ぼくは、ペットショップの小さなガラスの部屋で、
今日も外を眺めていた。

ここに来てから、
毎日いろんな人がぼくを見に来る。
子どもたちがガラスに手を当てて、
「かわいい!」って笑ってくれる。

でもね──
ぼくはいつも、ちょっとだけ不安だった。

「ぼくは、これからどうなるんだろう」
「どこへ行くんだろう」

そんな気持ちを抱えながら、
ぼくはガラスの向こうを見つめていた。

その日、
小さな足音が近づいてきた。

ふと顔を上げると、
ひとりの子どもが、
まっすぐぼくを見ていた。

ぼくは思わず、しっぽをゆっくり振った。
その子は驚いたように目を丸くして、
でもすぐに、にこっと笑った。

「あの時、君と目が合ったよね。

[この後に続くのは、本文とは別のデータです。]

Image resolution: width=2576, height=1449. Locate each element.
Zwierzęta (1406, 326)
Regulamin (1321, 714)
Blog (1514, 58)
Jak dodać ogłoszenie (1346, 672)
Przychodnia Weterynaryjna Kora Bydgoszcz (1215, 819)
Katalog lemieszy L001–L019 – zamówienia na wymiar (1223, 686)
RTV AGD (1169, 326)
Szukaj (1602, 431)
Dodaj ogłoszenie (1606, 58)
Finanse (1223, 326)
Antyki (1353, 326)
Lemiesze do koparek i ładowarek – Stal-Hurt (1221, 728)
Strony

」

ぼくはガラスに近づいて、
そっと鼻をくっつけた。

君は何を考えていたんだい。
ぼくのこと、どう見えたのかな。

君はガラス越しに手を伸ばして、
ぼくの頭のあたりを、そっとなでるように動かした。

その瞬間、
胸の奥がふわっと温かくなった。

「ああ、この子だ。」
ぼくはそう思った。

そして、
君もきっと同じ気持ちだったんだよね。